• _EXERCISE SET_:
a – Name every individual person identified by name in the memoir about Pepsi coolers and Zuni traders.
b – Continue the memoir about Pepsi coolers and Zuni traders from its last sentence, in the same voice.

A lot of you know that my father was a Pepsi Cola dealer in Durango and got into the Navajo Rug business by trading Pepsi accounts for rugs with the trading posts. One of the jobs that I had before I got out of college was driving a Pepsi delivery truck and a couple of my routes were on the Northern Navajo reservation. I now know that sugar drinks are not good and that I probably contributed to a lot of bad teeth and health problems. But back then, we didn’t. In fact, driving a truck out on the reservation without air conditioning was a hot job and to make it bearable, I would take a cooler full of Pepsi and Doctor Pepper with me! Water? Never! I’m lucky to be alive.
Anyway, a couple of years later when I was working in the jewelry and Navajo rug business (our office was still in the Pepsi plant) I noticed that the dock at the bottling company where they got deliveries was lined with old Pepsi Cola coolers. These were the big box type that you used to see in small stores that had a lid that lifted and tracks inside where the Pepsi bottles would slide down to a coin mechanism. You would put a dime in and pulled the bottle out.Pepsi was getting rid of these as no one made a coin mechanism that would take dimes anymore.
I asked my Dad what he was going to do with the boxes, and he said they had to be junked.“Do you mind if I take one?” I asked.He looked at me over the top of his glasses with that funny look he had and said, “Sure.” He didn’t ask why.
At the time, we were working with a great guy who lived in Zuni by the name of Kay Tinnin. Kay had worked for the Vanderwagon Trading Company as a buyer for years. In the ‘70s, he got his own license to buy jewelry in Zuni and began to sell to us and the Godber family in Scottsdale. I used to go with him on his trips around the village to meet the artists and learn what I could. And he had a lot to share!
One couple we visited, and I got to know pretty well, was Robert and Bernice Leekya. Robert was the son of Leekya Deyuse, the famous fetish carver. Robert always claimed that his dad tried to teach him to carve but he didn’t want to get that much dust on himself. Bernice was the daughter of silversmiths Warren and Doris Ondelacy.

• _THE DATA_:
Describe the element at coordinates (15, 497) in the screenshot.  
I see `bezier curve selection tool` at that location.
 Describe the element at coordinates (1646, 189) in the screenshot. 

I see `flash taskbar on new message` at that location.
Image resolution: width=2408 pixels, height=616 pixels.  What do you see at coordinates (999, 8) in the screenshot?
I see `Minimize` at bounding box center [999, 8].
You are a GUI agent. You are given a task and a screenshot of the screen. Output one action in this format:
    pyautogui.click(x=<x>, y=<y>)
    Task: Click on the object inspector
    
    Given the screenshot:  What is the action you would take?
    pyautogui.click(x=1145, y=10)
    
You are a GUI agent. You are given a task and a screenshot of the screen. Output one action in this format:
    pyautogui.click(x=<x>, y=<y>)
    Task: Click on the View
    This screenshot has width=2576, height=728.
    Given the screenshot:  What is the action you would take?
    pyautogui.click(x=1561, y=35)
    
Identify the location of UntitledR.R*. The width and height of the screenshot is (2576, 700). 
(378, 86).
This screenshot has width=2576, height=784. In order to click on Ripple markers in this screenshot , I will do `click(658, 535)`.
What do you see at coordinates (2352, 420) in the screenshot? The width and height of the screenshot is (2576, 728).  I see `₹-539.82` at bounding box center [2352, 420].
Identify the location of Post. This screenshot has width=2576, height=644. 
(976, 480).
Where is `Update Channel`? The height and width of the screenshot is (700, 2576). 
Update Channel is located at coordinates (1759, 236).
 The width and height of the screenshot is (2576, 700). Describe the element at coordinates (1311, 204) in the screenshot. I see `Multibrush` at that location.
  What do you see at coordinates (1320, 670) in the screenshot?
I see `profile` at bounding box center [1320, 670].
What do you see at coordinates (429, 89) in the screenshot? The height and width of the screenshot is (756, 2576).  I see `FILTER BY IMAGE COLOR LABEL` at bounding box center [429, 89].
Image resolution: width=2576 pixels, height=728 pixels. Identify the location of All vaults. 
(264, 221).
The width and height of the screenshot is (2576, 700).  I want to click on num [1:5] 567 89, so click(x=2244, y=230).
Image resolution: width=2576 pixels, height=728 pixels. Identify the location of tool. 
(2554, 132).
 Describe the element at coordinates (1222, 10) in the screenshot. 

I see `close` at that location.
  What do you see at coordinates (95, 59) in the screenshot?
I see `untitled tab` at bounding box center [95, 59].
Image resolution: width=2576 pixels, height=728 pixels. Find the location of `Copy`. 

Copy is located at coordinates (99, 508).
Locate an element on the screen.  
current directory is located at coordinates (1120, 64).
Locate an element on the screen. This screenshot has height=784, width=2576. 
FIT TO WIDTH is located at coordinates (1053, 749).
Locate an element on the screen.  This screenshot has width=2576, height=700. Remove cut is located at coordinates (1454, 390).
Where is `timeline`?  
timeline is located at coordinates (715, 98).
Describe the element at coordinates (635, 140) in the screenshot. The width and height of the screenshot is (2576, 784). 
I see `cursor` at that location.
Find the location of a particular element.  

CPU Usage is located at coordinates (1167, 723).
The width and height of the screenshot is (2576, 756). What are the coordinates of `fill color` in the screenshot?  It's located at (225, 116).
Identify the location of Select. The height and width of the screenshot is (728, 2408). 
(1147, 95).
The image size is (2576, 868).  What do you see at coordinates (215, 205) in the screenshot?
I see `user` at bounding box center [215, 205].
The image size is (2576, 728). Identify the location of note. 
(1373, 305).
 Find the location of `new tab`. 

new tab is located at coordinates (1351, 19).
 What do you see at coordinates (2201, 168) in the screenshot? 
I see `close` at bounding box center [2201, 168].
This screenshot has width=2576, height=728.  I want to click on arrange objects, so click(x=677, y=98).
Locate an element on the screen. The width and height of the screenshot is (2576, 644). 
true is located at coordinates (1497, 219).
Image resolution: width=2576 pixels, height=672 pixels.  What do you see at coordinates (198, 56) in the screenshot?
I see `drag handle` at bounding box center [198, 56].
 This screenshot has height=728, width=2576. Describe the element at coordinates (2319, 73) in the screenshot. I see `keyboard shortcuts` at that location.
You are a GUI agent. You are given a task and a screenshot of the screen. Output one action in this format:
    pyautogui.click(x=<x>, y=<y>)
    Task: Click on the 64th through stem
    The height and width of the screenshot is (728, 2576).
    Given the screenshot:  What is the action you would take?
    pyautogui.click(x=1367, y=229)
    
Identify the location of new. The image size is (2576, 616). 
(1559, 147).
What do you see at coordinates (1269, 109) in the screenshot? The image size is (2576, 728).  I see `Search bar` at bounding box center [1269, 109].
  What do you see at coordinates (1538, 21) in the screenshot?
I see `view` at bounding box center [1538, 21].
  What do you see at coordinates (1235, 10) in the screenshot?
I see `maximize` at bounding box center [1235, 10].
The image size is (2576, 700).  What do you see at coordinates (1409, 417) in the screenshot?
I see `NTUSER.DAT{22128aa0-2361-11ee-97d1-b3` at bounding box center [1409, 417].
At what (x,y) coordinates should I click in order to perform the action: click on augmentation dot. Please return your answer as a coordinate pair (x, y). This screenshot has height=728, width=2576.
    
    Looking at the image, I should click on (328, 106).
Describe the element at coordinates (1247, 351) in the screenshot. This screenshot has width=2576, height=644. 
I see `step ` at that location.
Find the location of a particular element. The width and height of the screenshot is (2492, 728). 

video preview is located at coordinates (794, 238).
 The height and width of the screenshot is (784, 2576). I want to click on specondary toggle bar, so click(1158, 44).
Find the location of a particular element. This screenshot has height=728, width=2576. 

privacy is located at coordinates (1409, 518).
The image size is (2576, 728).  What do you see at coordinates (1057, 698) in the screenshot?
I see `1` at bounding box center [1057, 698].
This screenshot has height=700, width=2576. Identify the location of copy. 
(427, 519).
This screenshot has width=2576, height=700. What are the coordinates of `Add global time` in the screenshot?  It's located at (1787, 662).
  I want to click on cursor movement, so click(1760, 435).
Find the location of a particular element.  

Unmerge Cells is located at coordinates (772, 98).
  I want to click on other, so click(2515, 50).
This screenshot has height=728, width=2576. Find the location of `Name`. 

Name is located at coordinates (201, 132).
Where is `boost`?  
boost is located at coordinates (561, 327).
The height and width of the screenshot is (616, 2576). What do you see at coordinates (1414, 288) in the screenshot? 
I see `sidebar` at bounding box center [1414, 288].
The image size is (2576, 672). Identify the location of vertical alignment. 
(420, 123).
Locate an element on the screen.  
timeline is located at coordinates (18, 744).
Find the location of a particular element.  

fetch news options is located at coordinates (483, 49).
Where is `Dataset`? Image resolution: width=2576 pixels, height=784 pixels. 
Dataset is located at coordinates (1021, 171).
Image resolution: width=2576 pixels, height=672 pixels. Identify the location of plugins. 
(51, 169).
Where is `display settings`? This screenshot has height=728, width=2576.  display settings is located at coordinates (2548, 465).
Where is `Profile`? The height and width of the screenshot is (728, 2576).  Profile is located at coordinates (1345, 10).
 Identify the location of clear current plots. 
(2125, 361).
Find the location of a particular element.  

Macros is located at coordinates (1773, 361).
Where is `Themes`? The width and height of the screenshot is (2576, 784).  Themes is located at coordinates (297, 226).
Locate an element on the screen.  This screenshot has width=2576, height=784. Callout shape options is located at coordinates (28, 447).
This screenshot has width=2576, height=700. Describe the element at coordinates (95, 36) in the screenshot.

• _RESPONSES_:
a – Kay Tinnin, Robert Leekya, Bernice Leekya, Leekya Deyuse, Warren Ondelacy, Doris Ondelacy

b –
Bernice and Robert Leekya
Robert made beautiful, heavy silver and turquoise nugget watch bracelets. I loved them and just had to have one. Every time I visited them, he promised that he would make me one. But every time he made one, someone showed up and bought it. Then I noticed something. Robert was always drinking Pepsi and he always had a couple of cases in his workshop.That is where Dad’s old Pepsi machines came in. I put the “pop box”, as we called them, in the back of the van I drove to travel and sell rugs. Then I loaded up ten cases of Pepsi. These were the old heavy bottles that came in wooden crates. And I drove to Zuni.I stopped and picked up Kay at the house and headed over to Leekya’s place.
Robert was surprised to see me as I had just been there the week before.“I don’t have your watch bracelet yet,” he said.“It’s ok, Robert. I want to make you a deal. Let me show you something.” I walked out to the van with him following and Kay standing to the side laughing to himself. I opened the back of the van. He looked at the pop box and the Pepsi and then at me with a questioning look.“I want to give you this, but only if I get to buy the next watch bracelet,” I said with a smile.He and Bernice started to laugh and he said, “That is a deal!”
The three of us unloaded the box and two weeks later, Kay brought the watch bracelet to Durango for me. Forty-five years later and I still wear it! Robert died last year and when I heard about his passing, I immediately remembered the “Pepsi Box.”
Over the years, I have bought and sold a lot of his jewelry, but that bracelet was special.Robert Leekya made jewelry into his 80s and his work is highly valued. We are lucky to have three large rings and a bracelet that we are sharing on this newsletter today. They are all set with beautiful turquoise,
I believe it is Kingman, although I can’t prove it, but whatever it is, it’s nice. The pieces are all signed, “RLB.”The Pepsi didn’t kill him, and I still like Dr. Pepper!